The Original Eight franchise offered ready access to raw materials (the funeral home was across the street from a hospital) and Neil had no reason to tinker with the business plan: embalm, casket, bury, repeat. The traditional model served him well through the early ’70s when, as Neil says, it was impossible to be an undertaker and not make money, as long as you worked long hours and shunned vacations, as he did. Neil’s own confrontation with cremation came finally from an unlikely source: his own father. “My father said, if you were smart, you’ll have me cremated when I die and show people there’s another way to do this,” a simple alternative to the fuss and flowers of the full-fig funeral. The closet cremators had come out. “But when he died,” Neil told me, “I’m sorry to say I chickened out. He had a very traditional service. Because that’s the kind of business we were in.” Njall Sr. was buried in the family plot at Brookside cemetery in 1977.

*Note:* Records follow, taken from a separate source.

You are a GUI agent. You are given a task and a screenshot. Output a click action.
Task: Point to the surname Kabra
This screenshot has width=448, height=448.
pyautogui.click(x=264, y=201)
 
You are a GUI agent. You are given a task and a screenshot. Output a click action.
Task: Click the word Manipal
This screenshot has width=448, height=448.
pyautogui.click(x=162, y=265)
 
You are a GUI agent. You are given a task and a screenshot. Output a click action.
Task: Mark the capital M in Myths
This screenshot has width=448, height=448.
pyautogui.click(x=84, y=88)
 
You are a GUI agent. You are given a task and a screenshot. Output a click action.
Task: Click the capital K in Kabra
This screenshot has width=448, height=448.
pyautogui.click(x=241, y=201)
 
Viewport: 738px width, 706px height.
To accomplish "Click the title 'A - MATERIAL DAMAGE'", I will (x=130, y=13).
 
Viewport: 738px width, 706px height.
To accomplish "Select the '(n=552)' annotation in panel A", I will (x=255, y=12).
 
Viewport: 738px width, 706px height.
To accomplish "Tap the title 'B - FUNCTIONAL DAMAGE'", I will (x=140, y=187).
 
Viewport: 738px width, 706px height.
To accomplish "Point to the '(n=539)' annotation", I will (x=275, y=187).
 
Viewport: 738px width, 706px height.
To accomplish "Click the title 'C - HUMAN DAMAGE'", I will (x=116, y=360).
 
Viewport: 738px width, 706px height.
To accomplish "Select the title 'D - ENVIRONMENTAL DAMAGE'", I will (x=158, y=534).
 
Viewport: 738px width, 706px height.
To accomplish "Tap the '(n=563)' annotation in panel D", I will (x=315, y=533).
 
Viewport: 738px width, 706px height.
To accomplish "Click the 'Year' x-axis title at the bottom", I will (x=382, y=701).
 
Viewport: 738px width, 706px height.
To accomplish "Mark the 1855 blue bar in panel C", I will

Where does Neil’s son Eirik fit in? He’s next in line for a throne with a history of being yanked from under its heirs apparent. Of course, Eirik grew up in a funeral home. As children, he and his brother Jon and their cousins played hide-and-seek in the showroom, lying in closed caskets until they were found. (As he was one of the few living people I’d met who’d actually been inside a casket, I asked him what it was like. “Surprisingly comfortable,” he said.) But when he was old enough to work, he became the first Bardal in four generations to reject the call of the embalming room. “I was basically raised by my mom,” he says. “She was my hockey coach, my swimming coach, my Cub Scouts leader, my Beavers leader. I saw my dad four times in like six years, and I decided I couldn’t work like that.” So he took jobs in construction, laying paving stones, on the ski lifts at Whistler and as a commercial fisherman on Lake Winnipeg. One winter his boat got trapped in a blizzard. Unable to see land (this is pre-GPS), the skipper pointed in one direction while the first mate pointed in another, and this was when Eirik decided he’d live longer if he went to work for his dad. He got his undertaker’s licence in 2000.